Sunday and Monday of the August Bank Holiday weekend
How long?
2 days
Over the last weekend in August, the streets of Notting Hill shrug off their chi-chi trendiness to make way for London’s biggest, best and most deliciously anarchic street festival. The splash of coloured costumes, the sound of soca, the smell of jerk chicken and the noise of a million people partying in the occasional sunshine mean it’s carnival time again – and if you like Red Stripe, coma-inducing ganja and ground- shakingly deep bass lines, then this is the place to be. If the weather’s good and the sound crews are on form, the Notting Hill Carnival can serve up one of the best party times you’ll ever experience. Dress in your best, buy yourself a whistle from any street vendor and head into the throbbing crowds in search of that perfect tune.
History
Notting Hill Carnival’s roots lie in an event held in St Pancras Town Hall, in 1959, when the West Indian Gazette editor, Claudia (ones, organized an event to showcase the musical talents of the local black community. This music festival was both sporadic and nomadic, but finally settled in the Notting Hill area under the stewardship of social worker Rhaune Laslett from 1964 onwards. Carnival has been taking place on the last weekend of August since that time, serving as a focal point for local black immigrants from the Caribbean, particularly Trinidad, as well as bringing together the people of Notting Hill. Believe it or not, this plush neighbourhood was one of the poorest districts in London then, and racism was rife, so the idea of a street carnival at which blacks and whites would celebrate together freely, eating, drinking and dancing to some great tunes, was nothing short of a social revolution.

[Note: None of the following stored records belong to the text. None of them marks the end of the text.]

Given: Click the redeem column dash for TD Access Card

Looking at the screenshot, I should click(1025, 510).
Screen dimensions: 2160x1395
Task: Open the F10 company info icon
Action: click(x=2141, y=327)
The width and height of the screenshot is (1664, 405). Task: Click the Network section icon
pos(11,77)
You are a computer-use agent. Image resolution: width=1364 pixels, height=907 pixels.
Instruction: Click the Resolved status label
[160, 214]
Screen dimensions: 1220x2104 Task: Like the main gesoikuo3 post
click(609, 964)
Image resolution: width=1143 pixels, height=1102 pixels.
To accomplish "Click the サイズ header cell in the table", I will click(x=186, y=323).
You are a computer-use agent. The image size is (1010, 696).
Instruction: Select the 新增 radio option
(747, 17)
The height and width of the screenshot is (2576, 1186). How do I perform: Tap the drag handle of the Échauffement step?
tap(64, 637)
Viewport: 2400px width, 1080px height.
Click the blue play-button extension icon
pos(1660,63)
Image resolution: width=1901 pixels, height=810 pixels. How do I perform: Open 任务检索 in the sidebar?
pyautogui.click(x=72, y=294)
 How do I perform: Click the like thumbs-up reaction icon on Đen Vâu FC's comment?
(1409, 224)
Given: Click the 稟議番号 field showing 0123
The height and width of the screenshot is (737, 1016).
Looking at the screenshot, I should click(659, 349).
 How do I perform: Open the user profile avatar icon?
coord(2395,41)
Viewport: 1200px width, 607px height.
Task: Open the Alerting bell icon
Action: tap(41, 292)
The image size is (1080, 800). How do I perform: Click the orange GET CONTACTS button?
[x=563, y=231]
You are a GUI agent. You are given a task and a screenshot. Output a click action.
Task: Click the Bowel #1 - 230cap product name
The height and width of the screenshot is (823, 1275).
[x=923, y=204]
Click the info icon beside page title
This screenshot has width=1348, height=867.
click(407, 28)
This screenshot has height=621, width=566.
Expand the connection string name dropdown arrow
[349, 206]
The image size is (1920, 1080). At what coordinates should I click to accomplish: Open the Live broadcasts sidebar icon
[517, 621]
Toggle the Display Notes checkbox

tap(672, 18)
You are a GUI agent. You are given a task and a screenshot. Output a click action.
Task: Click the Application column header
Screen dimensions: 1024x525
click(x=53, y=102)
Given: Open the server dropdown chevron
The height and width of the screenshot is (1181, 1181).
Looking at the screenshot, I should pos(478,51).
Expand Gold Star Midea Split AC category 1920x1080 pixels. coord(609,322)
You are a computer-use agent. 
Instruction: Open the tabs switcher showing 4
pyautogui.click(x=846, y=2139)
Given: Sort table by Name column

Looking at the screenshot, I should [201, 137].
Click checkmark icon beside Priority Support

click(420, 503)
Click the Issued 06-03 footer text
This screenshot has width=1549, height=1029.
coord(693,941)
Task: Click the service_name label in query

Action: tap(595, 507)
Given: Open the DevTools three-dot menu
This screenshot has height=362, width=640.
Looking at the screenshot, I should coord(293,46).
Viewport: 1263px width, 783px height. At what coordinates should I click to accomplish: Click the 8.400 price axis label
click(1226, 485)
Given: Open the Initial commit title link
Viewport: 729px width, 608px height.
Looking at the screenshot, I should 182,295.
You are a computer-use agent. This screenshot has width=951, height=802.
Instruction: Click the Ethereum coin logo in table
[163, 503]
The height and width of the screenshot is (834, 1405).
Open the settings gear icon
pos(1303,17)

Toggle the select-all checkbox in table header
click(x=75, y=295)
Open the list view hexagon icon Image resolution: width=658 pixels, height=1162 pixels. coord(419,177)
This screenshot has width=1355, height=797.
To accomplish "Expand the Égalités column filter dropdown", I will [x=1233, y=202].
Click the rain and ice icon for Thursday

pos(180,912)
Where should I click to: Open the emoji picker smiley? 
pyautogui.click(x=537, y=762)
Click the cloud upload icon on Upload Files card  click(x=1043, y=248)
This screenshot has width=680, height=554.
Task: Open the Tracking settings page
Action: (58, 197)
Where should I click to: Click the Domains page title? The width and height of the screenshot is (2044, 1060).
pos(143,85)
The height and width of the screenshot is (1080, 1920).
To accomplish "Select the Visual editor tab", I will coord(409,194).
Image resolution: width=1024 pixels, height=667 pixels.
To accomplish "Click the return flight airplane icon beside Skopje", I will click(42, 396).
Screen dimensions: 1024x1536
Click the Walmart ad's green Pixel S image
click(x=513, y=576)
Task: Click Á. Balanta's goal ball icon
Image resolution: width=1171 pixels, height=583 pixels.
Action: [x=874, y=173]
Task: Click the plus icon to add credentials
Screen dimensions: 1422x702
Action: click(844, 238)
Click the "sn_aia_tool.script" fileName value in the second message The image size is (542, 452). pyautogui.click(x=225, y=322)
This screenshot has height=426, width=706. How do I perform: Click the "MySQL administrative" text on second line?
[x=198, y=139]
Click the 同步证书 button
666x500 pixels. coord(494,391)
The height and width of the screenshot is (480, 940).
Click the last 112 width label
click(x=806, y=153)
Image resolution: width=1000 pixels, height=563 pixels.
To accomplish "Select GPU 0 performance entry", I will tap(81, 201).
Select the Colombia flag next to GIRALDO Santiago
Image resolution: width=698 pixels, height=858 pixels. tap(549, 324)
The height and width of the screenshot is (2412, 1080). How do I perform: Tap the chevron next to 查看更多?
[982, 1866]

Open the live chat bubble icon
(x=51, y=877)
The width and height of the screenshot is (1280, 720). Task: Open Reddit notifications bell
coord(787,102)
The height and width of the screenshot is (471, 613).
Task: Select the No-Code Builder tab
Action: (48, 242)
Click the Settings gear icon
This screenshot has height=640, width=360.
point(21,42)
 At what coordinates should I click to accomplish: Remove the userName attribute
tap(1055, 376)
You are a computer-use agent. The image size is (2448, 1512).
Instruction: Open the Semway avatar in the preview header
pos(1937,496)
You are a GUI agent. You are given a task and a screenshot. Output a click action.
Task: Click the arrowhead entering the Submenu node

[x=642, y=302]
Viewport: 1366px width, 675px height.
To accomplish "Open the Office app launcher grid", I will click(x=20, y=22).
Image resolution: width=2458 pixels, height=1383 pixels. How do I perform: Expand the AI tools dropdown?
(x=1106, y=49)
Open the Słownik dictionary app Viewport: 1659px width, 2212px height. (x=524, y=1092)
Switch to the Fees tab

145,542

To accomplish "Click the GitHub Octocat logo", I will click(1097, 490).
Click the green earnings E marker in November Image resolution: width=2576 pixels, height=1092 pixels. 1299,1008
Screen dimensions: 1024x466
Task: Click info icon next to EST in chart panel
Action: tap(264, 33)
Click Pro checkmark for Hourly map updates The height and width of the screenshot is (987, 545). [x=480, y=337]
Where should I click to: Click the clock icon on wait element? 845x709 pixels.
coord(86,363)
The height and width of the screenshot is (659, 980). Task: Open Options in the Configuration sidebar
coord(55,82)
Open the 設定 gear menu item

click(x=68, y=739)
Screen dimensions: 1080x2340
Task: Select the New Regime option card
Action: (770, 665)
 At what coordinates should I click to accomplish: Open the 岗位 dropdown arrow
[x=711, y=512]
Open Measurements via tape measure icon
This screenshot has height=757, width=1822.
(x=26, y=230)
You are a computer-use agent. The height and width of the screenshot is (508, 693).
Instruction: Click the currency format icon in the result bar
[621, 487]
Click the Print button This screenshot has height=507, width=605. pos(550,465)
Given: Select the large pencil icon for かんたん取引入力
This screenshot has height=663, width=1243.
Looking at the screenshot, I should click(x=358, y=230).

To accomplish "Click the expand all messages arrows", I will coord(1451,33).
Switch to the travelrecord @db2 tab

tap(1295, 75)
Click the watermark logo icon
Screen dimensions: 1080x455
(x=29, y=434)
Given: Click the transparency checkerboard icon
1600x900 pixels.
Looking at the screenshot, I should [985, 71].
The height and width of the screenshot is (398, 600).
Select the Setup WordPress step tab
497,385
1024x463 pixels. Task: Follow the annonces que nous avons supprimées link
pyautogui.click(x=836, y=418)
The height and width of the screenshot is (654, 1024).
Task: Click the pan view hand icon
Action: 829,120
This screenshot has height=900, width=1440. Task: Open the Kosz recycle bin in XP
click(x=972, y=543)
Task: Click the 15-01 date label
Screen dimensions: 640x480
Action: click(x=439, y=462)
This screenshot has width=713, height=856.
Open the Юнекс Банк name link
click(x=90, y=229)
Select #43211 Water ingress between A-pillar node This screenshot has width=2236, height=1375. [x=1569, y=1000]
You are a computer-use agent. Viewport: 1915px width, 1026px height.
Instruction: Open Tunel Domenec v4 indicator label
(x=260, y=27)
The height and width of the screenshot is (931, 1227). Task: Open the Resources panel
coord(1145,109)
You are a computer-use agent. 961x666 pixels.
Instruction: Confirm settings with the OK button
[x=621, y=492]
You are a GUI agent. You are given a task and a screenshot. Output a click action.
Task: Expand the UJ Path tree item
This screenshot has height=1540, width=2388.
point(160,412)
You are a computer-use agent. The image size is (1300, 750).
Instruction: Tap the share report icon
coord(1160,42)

Carnival bounced along as pretty much a local affair for ten years until Jamaican-style sound systems were introduced in the 1970s, attracting record levels of young people and swelling the weekend crowds to half a million. The increase in numbers quickly led to trouble, and the 1976 event ended in a full-scale riot. Following the Brixton riots in 1981, thirteen thousand officers were deployed at Carnival, and violence dogged the event throughout the 1980s.
Various committees have taken over the organization over the past decade, the most recent being the London Notting Hill Carnival organization, who have run the show since 2003. The procession route has been redefined several times, but despite pressure from the police and local authorities for a more significant change, away from the cramped streets of Notting Hill, ncluding proposals to finish the parade in Hyde Park or relocate the event entirely to somewhere else in North London, no one’s been able to move the main event. However, 2005 saw London Mayor Ken Livingstone stage a parallel “Caribbean Showcase” in Hyde Park on Carnival Monday, a family-oriented event with food stalls, live music and displays on Caribbean arts and culture. Though not a roaring success, it looks like becoming an annual addition to the main festival.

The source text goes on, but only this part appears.